US consumer sentiment rebounds strongly in April, some economists cautious
Consumer’s mood picked up noticeably in April, the results of a widely-followed survey revealed, so much so in fact that some economists recommended taking the figures with a pinch of salt.
The University of Michigan’s consumer confidence index improved from a reading of 89.0 in the month before to 95.8, according to the preliminary results of the survey which are released nearer to the beginning of each month.
Analysts had forecast a smaller improvement to 89.5.
“This sharp move higher almost entirely reverses the deteriorating trend in household expectations that had taken hold in recent months. We are skeptical of the massive increase, given that only 375 consumer interviews were completed during the preliminary survey period. As such, we would not be surprised to see some retracement in expectations later this month,” Jesse Hurwitz at Barclays explained in a research mote sent to clients.
A sub-index tracking consumers’ expectations rose to a reading of 87.5 against 77.6 in the month before.
The ‘current-conditions’ gauge on the other hand increased from 106.7 to 108.6.

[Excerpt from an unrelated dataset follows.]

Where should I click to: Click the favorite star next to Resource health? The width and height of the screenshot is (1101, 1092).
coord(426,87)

Inflation expectations looking twelve months ahead - one of the indicators followed by Fed policymakers - retreated sharply, from 2.8% to 2.5%.
“Better consumer sentiment should support a bounce back in spending in Q2, but we remain skeptical of the sharp move higher reported this morning,” Hurwitz argued.

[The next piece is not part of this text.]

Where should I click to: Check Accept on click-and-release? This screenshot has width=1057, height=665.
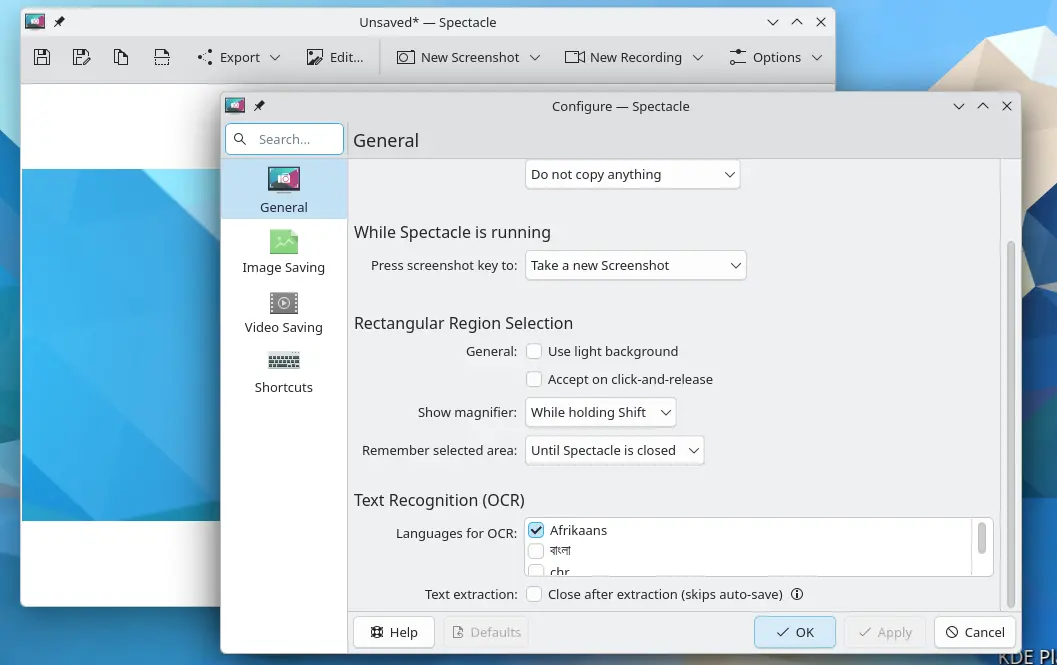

Richard Curtin, the chief economist behind the survey, attributed the rebound in sentiment to more frequent income gains and a better outlook for the jobs market, on top of expectations for lower inflation and interest rates moving forward.
“The largest gains were recorded among lower income and younger households […] To be sure, the data still indicated the negative impact of uncertainty about future economic policies associated with the Presidential election, but its overall impact was overwhelmed by favourable economic developments,” he said in a statement.
“It is too early to judge the potential impact of the election on consumers’ expectations, and one month’s rebound in consumer confidence is insufficient to increase the current forecast for inflation-adjusted consumer expenditures from 2.5% during 2016.”